## Problem to solve
Tell how many lines in the data below hold the string "Open"; give nothing but the number.

## Dataset records

****

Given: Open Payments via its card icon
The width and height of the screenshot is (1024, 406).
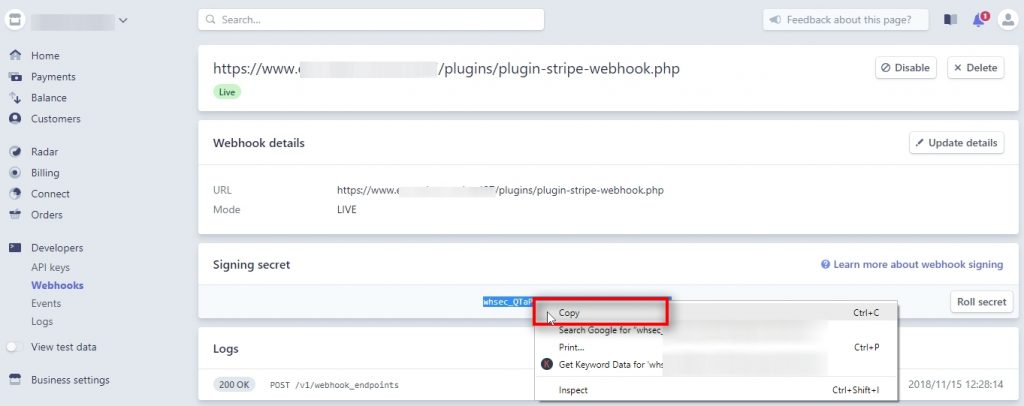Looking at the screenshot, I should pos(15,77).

****

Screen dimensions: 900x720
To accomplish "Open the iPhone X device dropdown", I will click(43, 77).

****

## Task output
2